:: Page text ::
Office Action (Official Letter) About Applicant’s Trademark Application

 

U.S. Application Serial No. 87496454

 

Mark:  NIGGA

 

 

 

 

Correspondence Address: 

SNOWFLAKE ENTERPRISES, LLC

822 KING ST., UNIT 111

ALEXANDRIA, VA 22314

 

 

 

 

Applicant:  snowflake enterprises, llc

 

 

 

Reference/Docket No. N/A

 

Correspondence Email Address: 

 Steve.maynard2@yahoo.com

 

 

 

NONFINAL OFFICE ACTION

 

The USPTO must receive applicant’s response to this letter within six months of the issue date below or the application will be abandoned.  Respond using the Trademark Electronic Application System (TEAS).  A link to the appropriate TEAS response form appears at the end of this Office action. 

 

 

Issue date:  October 09, 2019

 

TEAS PLUS APPLICANTS – TO MAINTAIN LOWER FEE, ADDITIONAL REQUIREMENTS MUST BE MET, INCLUDING SUBMITTING DOCUMENTS ONLINE: Applicants who filed their application online using the lower-fee TEAS Plus application form must (1) file certain documents online using TEAS, including responses to Office actions (see TMEP §§819.02(b), 820.02(b) for a complete list of these documents); (2) maintain a valid e-mail correspondence address; and (3) agree to receive correspondence from the USPTO by e-mail throughout the prosecution of the application.  See 37 C.F.R. §§2.22(b), 2.23(b); TMEP §§819, 820.  TEAS Plus applicants who do not meet these requirements must submit an additional processing fee of $125.  37 C.F.R. §§2.6(a)(1)(v), 2.22(c), 2.23(c); TMEP §§819.04, 820.04.  However, in certain situations, TEAS Plus applicants may respond to an Office action by authorizing an examiner’s amendment by telephone or e-mail without incurring this additional fee.  

 

INTRODUCTION

 

The Office has reassigned this application to the undersigned trademark examining attorney.

 

On December 6, 2018, applicant was advised of the pending decision by the Supreme Court of the United States in Iancu v. Brunetti, ___ U.S. ___, 2019 USPQ2d 232043 (2019).  The issue on appeal was whether the scandalous/immoral provision of the trademark statute violates the First Amendment of the Constitution because it impermissibly restricts free speech, as held by the U.S. Court of Appeals for the Federal Circuit.  In re Brunetti, 877 F.3d 1330, 125 USPQ2d 1072 (Fed. Cir. 2017).  Because applicant’s mark would have been subject to refusal under the scandalous/immoral provision, applicant was advised that action on this application would be suspended pending the outcome of the appeal to the Supreme Court.

 

On June 24, 2019, the Supreme Court decided Iancu v. Brunetti, affirming the judgment of the Federal Circuit.  Iancu v. Brunetti, ___ U.S. ___, 2019 USPQ2d 232043.  Accordingly, the scandalous/immoral provision under Section 2(a) is no longer a valid ground on which to refuse registration.  Therefore, registration will not be refused because applicant’s mark consists of or includes matter that is scandalous under Section 2(a).  Nevertheless, applicant’s mark is not entitled to registration for the following reason.  However, the prior-filed application abandoned and no longer poses a bar to registration of the applicant’s mark under Section 2(d) of the Trademark Act based on a likelihood of confusion.

:: Set tasks ::
A - In the records, swap "callout text" for "callout label" in everything from "Task: Click the KITCHEN" down to "Action: (x=1177, y=608)", keeping all else unchanged, and give back only those lines.
B - Write the next part of the trademark office action, starting after its last sentence.

:: Data for this task ::
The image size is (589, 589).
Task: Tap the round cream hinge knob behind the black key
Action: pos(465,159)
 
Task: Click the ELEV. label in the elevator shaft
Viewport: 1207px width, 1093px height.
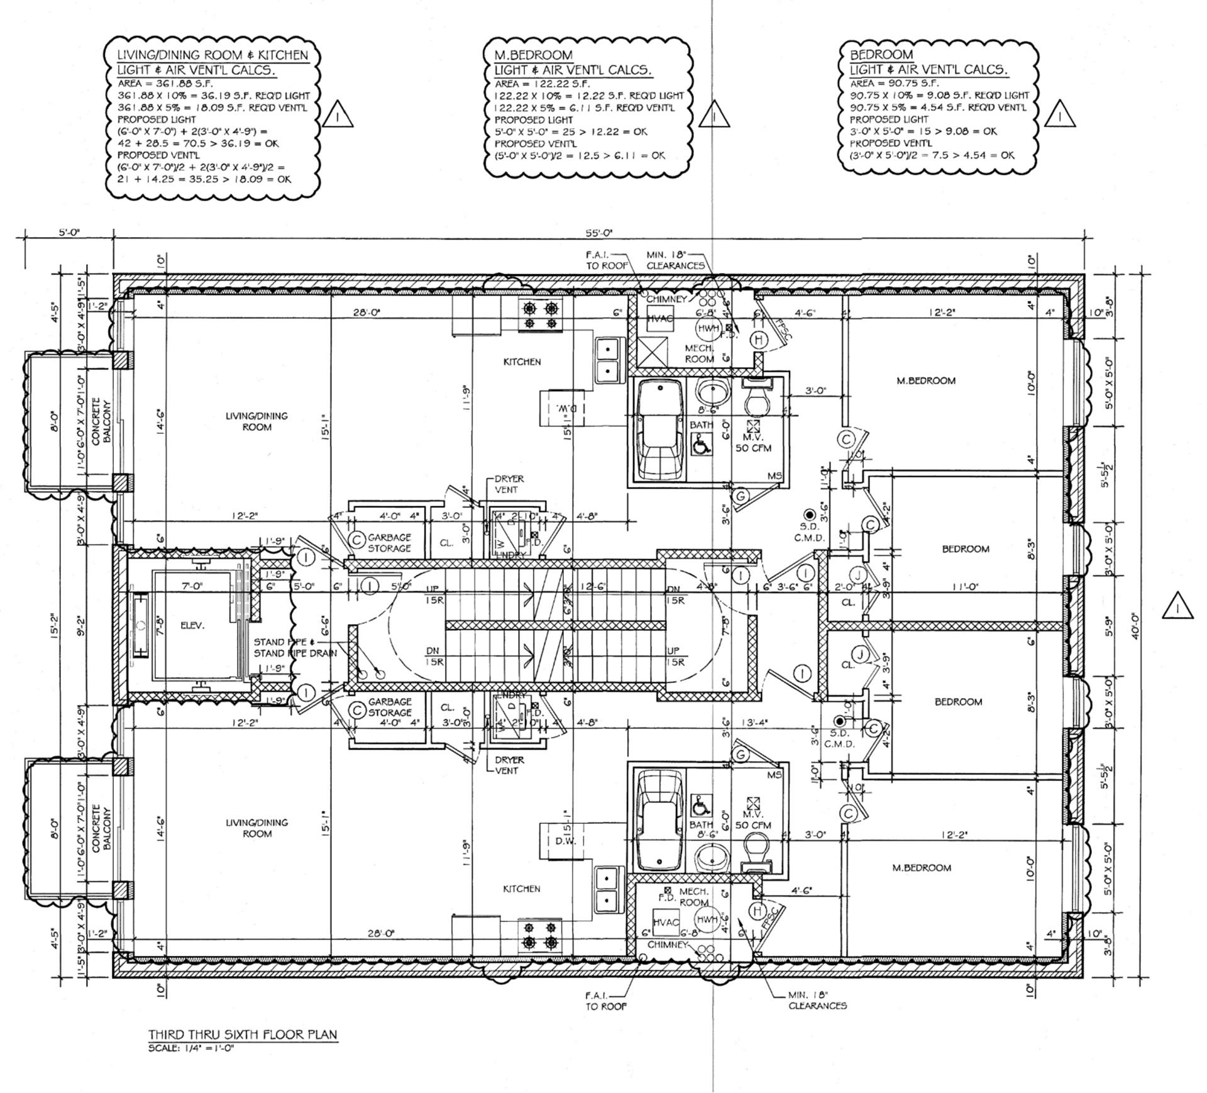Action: (x=192, y=626)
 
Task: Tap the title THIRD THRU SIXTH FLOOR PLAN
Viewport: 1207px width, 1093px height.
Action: (x=242, y=1035)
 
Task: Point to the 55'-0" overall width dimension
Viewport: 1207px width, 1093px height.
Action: (x=598, y=233)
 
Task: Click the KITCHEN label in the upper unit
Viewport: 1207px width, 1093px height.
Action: (x=522, y=362)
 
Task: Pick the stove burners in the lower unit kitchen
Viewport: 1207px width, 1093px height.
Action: (x=540, y=936)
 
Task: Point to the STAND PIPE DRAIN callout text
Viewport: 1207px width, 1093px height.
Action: (x=295, y=653)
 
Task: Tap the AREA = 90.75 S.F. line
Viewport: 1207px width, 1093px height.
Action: (x=894, y=83)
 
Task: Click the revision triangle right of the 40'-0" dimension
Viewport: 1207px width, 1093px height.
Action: (x=1177, y=608)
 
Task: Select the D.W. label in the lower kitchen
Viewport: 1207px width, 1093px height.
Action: (x=565, y=841)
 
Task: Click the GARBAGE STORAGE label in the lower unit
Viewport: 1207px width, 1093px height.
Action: (x=390, y=707)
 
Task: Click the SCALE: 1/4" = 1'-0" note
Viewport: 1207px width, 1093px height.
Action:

:: Answers ::
A -
Task: Click the KITCHEN label in the upper unit
Viewport: 1207px width, 1093px height.
Action: (x=522, y=362)
 
Task: Pick the stove burners in the lower unit kitchen
Viewport: 1207px width, 1093px height.
Action: (x=540, y=936)
 
Task: Point to the STAND PIPE DRAIN callout label
Viewport: 1207px width, 1093px height.
Action: (x=295, y=653)
 
Task: Tap the AREA = 90.75 S.F. line
Viewport: 1207px width, 1093px height.
Action: (x=894, y=83)
 
Task: Click the revision triangle right of the 40'-0" dimension
Viewport: 1207px width, 1093px height.
Action: (x=1177, y=608)

B -
 

SUMMARY OF ISSUES

 

The applicant must address:

 

 

SECTIONS 1, 2, 3, AND 45 REFUSAL –

MARK FAILS TO FUCNTION AS COMMONPLACE TERM – NEW ISSUE

 

Registration is refused because the applied-for mark is a term that does not function as a trademark to indicate the source of applicant’s goods and to identify and distinguish them from others.  Trademark Act Sections 1, 2, 3, and 45, 15 U.S.C. §§1051-1053, 1127.  In this case, the applied-for mark is a commonplace term widely used by a variety of sources that merely conveys an ordinary, familiar, well-recognized concept or sentiment.  See In re Volvo Cars of N. Am., Inc., 46 USPQ2d 1455, 1460-61 (TTAB 1998) (holding DRIVE SAFELY not registrable for automobiles and automobile parts because the mark would be perceived merely as an “everyday, commonplace safety admonition”); In re Remington Prods., Inc., 3 USPQ2d 1714, 1715-16 (TTAB 1987) (holding PROUDLY MADE IN USA not registrable for electric shavers because the mark would be perceived merely as a common message encouraging the purchase of domestic-made products); TMEP §1202.04(b).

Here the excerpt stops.